- Big Thicket Lake Estates Big Thicket Lake Estates
- Coordinates: 30°29′35″N 94°46′14″W﻿ / ﻿30.49306°N 94.77056°W
- Country: United States
- State: Texas
- Counties: Polk, Liberty

Area
- • Total: 2.53 sq mi (6.54 km^{2})
- • Land: 2.34 sq mi (6.05 km^{2})
- • Water: 0.19 sq mi (0.48 km^{2})
- Elevation: 135 ft (41 m)

Population (2020)
- • Total: 514
- • Density: 318/sq mi (122.6/km^{2})
- Time zone: UTC-6 (Central (CST))
- • Summer (DST): UTC-5 (CDT)
- ZIP Codes: 77351, 77369
- FIPS code: 48-08240
- GNIS feature ID: 2586910

= Big Thicket Lake Estates, Texas =

Big Thicket Lake Estates is a census-designated place (CDP) in Polk and Liberty counties, Texas, United States. This was a new CDP for the 2010 census, with a population of 742, decreasing to 514 at the 2020 census.

==Geography==
Big Thicket Lake Estates is located along the southern border of Polk County and the northern border of Liberty County. The CDP has a total area of 6.5 km2, of which 6.1 km2 are land and 0.5 km2, or 7.39%, are water. It is a residential community built around several artificial lakes, the largest of which is Bear Foot Lake, a reservoir built on Mill Creek, a tributary of Menard Creek and then the Trinity River.

Texas State Highway 146 forms the western edge of the community. The highway leads north 18 mi to Livingston and south 31 mi to Liberty.

==Demographics==

Big Thicket Lake Estates first appeared as a census designated place in the 2010 U.S. census.

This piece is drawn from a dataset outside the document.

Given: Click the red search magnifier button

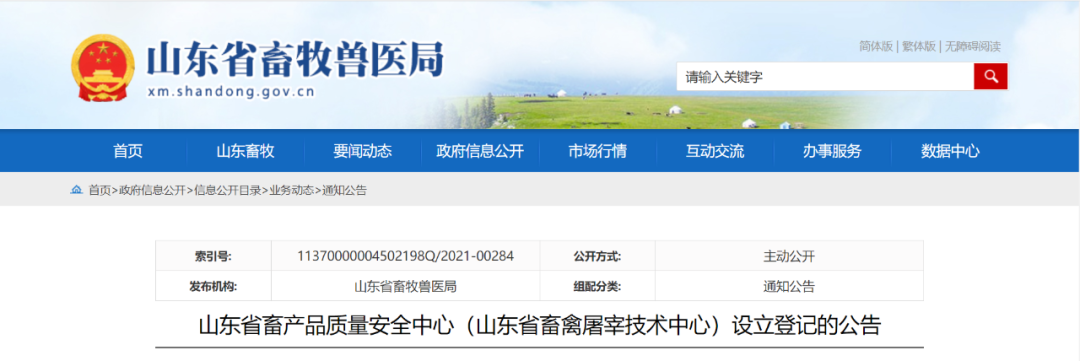Looking at the screenshot, I should tap(990, 76).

Big Thicket Lake Estates CDP, Texas – Racial and ethnic composition Note: the US Census treats Hispanic/Latino as an ethnic category. This table excludes Latinos from the racial categories and assigns them to a separate category. Hispanics/Latinos may be of any race.
| Race / Ethnicity (NH = Non-Hispanic) | Pop 2010 | Pop 2020 | % 2010 | % 2020 |
|---|---|---|---|---|
| White alone (NH) | 660 | 442 | 88.95% | 85.99% |
| Black or African American alone (NH) | 1 | 2 | 0.13% | 0.39% |
| Native American or Alaska Native alone (NH) | 3 | 4 | 0.40% | 0.78% |
| Asian alone (NH) | 4 | 0 | 0.54% | 0.00% |
| Native Hawaiian or Pacific Islander alone (NH) | 0 | 0 | 0.00% | 0.00% |
| Other race alone (NH) | 0 | 2 | 0.00% | 0.39% |
| Mixed race or Multiracial (NH) | 19 | 26 | 2.56% | 5.06% |
| Hispanic or Latino (any race) | 55 | 38 | 7.41% | 7.39% |
| Total | 742 | 514 | 100.00% | 100.00% |

As of the 2020 United States census, there were 514 people, 242 households, and 131 families residing in the CDP.

Historical population
| Census | Pop. | Note | %± |
| 2010 | 742 |  | — |
| 2020 | 514 |  | −30.7% |
U.S. Decennial Census 1850–1900 1910 1920 1930 1940 1950 1960 1970 1980 1990 2000 2010 2020

==Education==
Sections in Polk County are divided between the Big Sandy Independent School District and the Livingston Independent School District. Parts in Liberty County are in the Hardin Independent School District.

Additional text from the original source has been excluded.